When my neighbor cut down his tree I asked him for a 4’section. I took it to school and set it on the wood table. I had to child size saws to go with it. There was only room for two kids) We started sawing on it 3 years ago. We may make it through it this year. There is always someone sawing on it. I do this with 4’s and 5’s. (Just be sure they are both facing the same way)

One of the tools you should have is an awl for the teacher to use. Tap on the back of the awl to make a hole where the child will start a nail. This makes it possible for the child to get the nail started successfully.

In our woodworking area, we add a range of nuts and small pieces of bush wood (Australia). The kids love combining the bush bits with timber yard off-cuts. For a special treat, I sometimes provide glitter paints for them to use.

Ask a local high school shop teacher to have their students come to your school and show them what they made in shop class.

Many people don’t know about the great service that your local Home Depot provides. By contacting the store you can arrange for a representative to come to your class or you can go to the store and they will provide a woodworking project with the materials and instructor free of charge. I did this with my kinders last year, we made picture frames and they loved it!

Ask parents to donate the scrap wood from karate classes. You will have to clean cut the edges and sand lightly but you will have a never-ending supply of scrap wood.

Large cardboard boxes e.g. washing machine, refrigerator from local appliance stores are great for the children to work with. Saws can be used for cutting doors, windows, in what will become a house. Cardboard also easy to hand drill. Also, provide PVA glue and wallpaper to decorate.

We bring out our woodworking table every spring. Last year, we expanded the opportunities by supplying cut up 2 x 4’s, dowel slices with holes drilled in the middle, lathing strips and 1 x 1 ‘s, etc. The children were encouraged to use their imaginations. Such results: we had cars, buses, trains, dinosaurs, robots, and space shuttles. The children then painted their creations. Some fast learners made three and four projects. The parents were so impressed. We kept running out of dowel slices, however. Things with “wheels” and “buttons” were very popular. The children could put a nail through the hole in the middle so the dowel slice could turn. Threes and Fours participated in this, however, the Fours really got into it! We also made play dough with sawdust, but the kids hated it. They thought it was too scratchy.

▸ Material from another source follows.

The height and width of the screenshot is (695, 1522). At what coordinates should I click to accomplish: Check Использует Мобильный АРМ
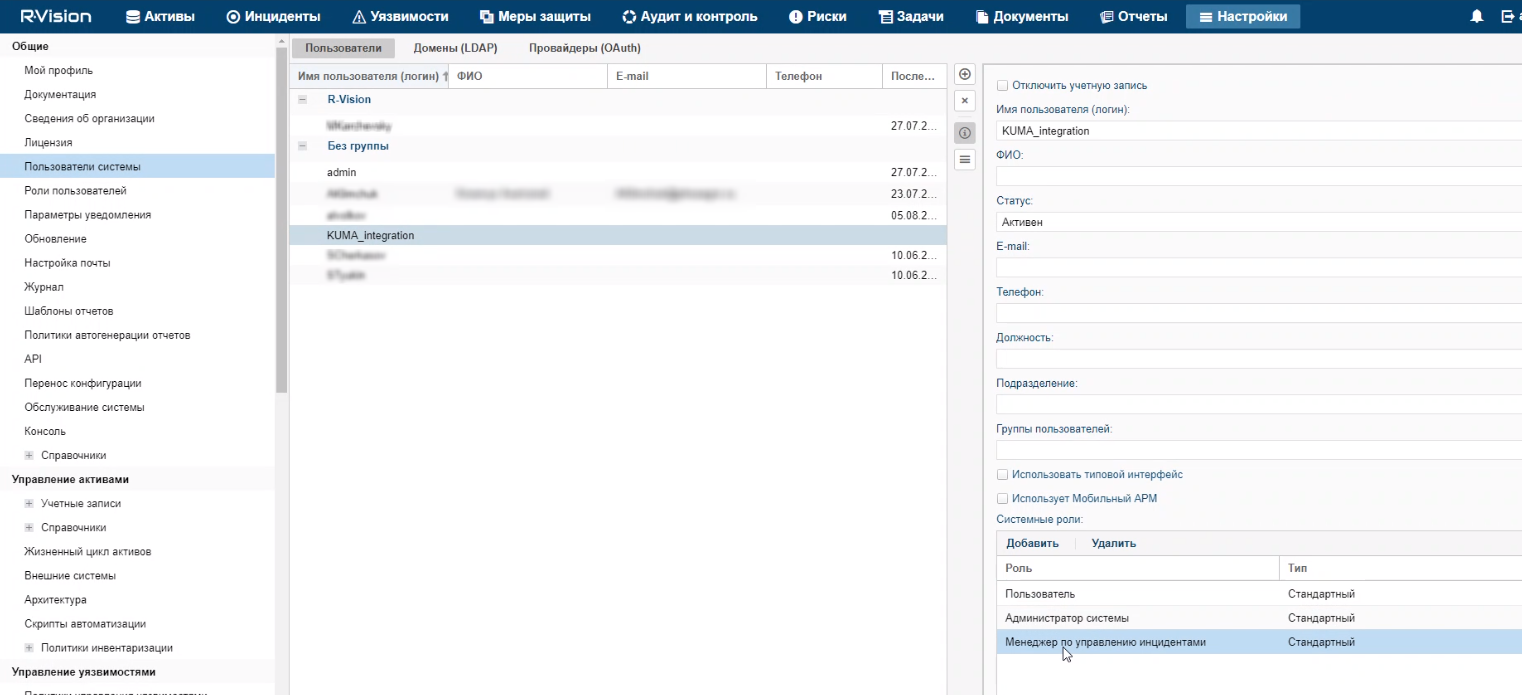pos(1001,497)
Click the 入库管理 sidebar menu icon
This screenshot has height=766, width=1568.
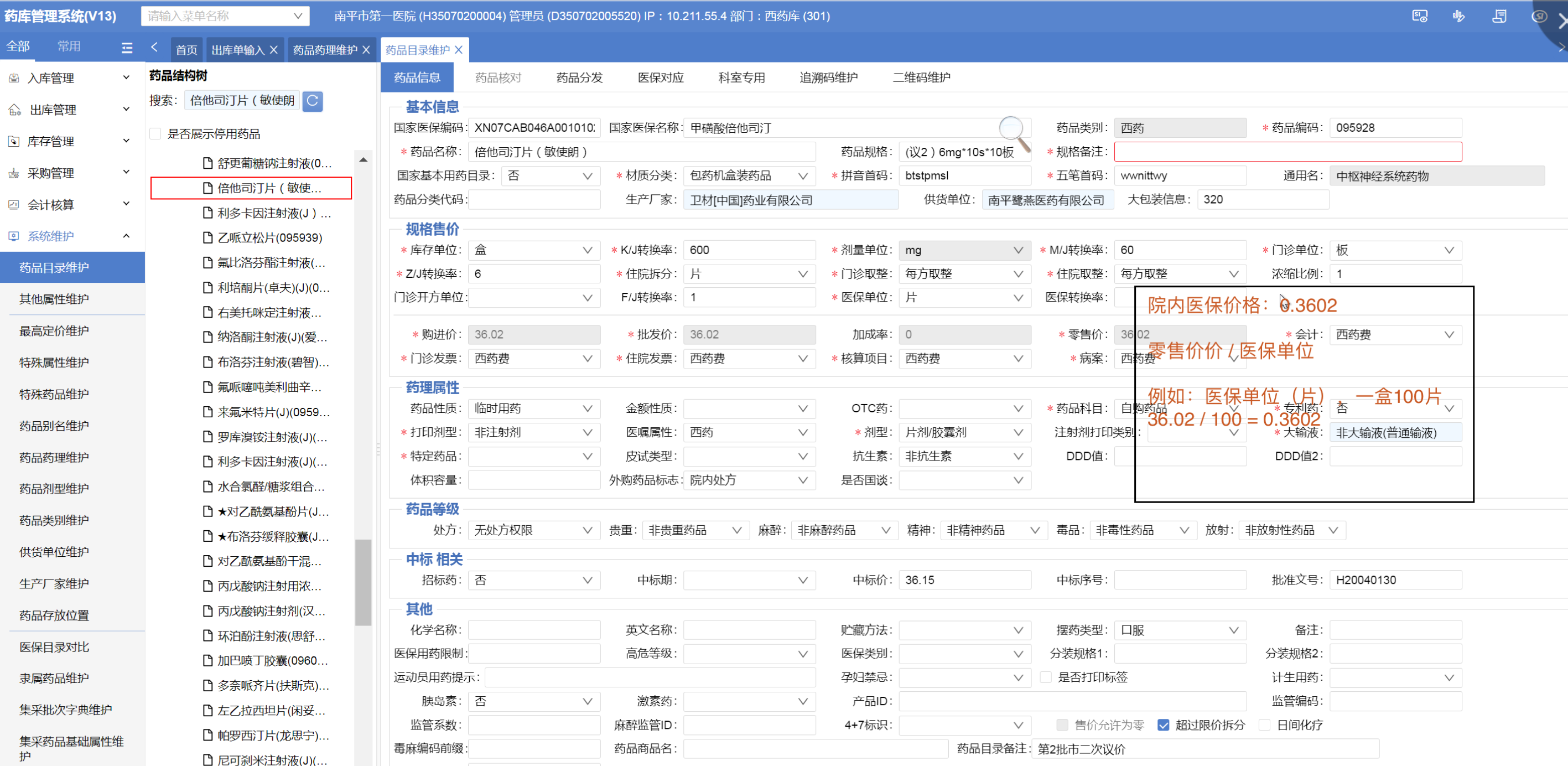(x=13, y=78)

I looked through and notice the wonderful ideas that were posted and thought this would help someone else. I went to the local hardware store and asked for old carpet, tile, paint samples. I was pleased when I got about thirty from each request. I showed my children how to put tile down by using some glue and a shoe box afterward we glue the paint samples to the walls. added furniture with thread spools and misc. stuff we put the top of the shoe box on and added tiles to the roof I explained to them about the different roofs and there they built a house for a bug. we found some and fed them daily. This project from finish to start took us six days about twenty minutes a day however they learned allot.

I use a specific progression when introducing woodworking to my preschoolers. We begin by always using safety goggles. I then introduce plastic hammers, golf tees, and Styrofoam in September. By October, I have a “feel” as to how trustworthy by students are with the tools. I then provide them with pumpkins to pound golf tees into in October. When November rolls around, we’re ready for turkeys (ha, ha). Actually, we move on to the real thing. I introduce claw hammers, roofing nails and a couple of cross sections from a log (it lies flat and is an easy target). After the children have gone through this progression, they are then ready for small pieces of wood, nails with a smaller head and even various hammers. Have fun!!!!!